Tourette syndrome has been linked to reduced GABAergic inhibition, so called neural disinhibition, in the dorsal striatum. Dorsal-striatal neural disinhibition in animal models, caused by local microinfusion of GABA-A-receptor antagonists, produces striatal local field potential (LFP) spike-wave discharges and tic-like movements resembling motor tics. Here, we characterized further the neuro-behavioral impact of striatal disinhibition, by unilateral picrotoxin infusion into the anterior dorsal striatum, in adult male Lister hooded rats. In vivo electrophysiology under anesthesia revealed enhanced neuronal burst firing in the striatum, alongside spike-wave LFP discharges. In freely moving rats, striatal picrotoxin reliably induced tic-like movements, which mainly involved lifting of the contralateral forelimb and concomitant rotational movements of head and torso, as well as occasional rotations of the whole body around its long axis. Prepulse inhibition (PPI) of the acoustic startle response was not affected, but startle reactivity tended to be reduced. Both locomotor and non-ambulatory movements, measured in photo-beam cages, were increased. Our findings suggest that, apart from generating tic-like movements, dorsal striatal disinhibition may contribute to hyperactivity, which is often comorbid with Tourette syndrome.

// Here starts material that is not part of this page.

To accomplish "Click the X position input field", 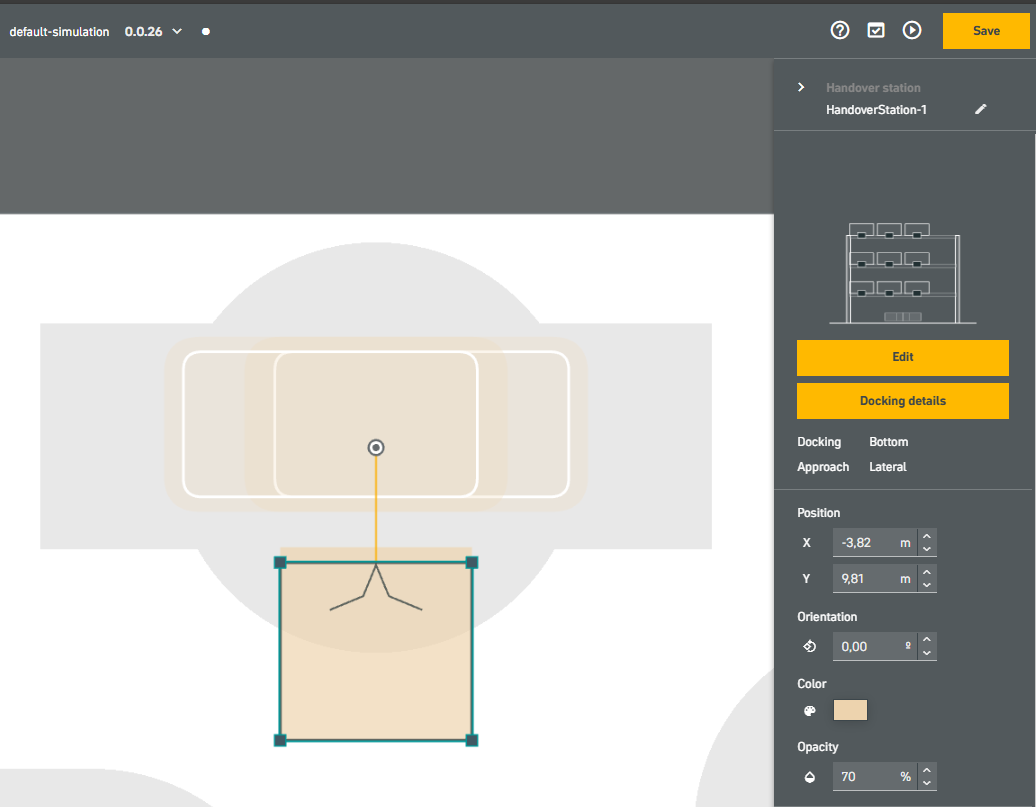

Enhanced striatal burst firing may be important for these behavioral effects. Our findings do not support that striatal disinhibition contributes to PPI disruption, which has been associated with Tourette syndrome and suggested to contribute to tic generation.

Significance Statement

Striatal disinhibition has been implicated in tic generation. Using a rat model, we show that a key neural effect of striatal disinhibition is enhanced firing of striatal neurons in bursts. We also characterized further the tic-like movements caused by unilateral disinhibition of the anterior dorsal striatum. These mainly involved lifting of the contralateral forelimb and concomitant rotational movements of head and torso, as well as occasional rotations of the whole body around its long axis. Striatal disinhibition did not affect prepulse inhibition (PPI) but caused locomotor hyperactivity. This suggests that striatal disinhibition may contribute to the general hyperactivity often comorbid with Tourette syndrome, but that other brain mechanisms underlie the PPI deficits that have been reported in the condition.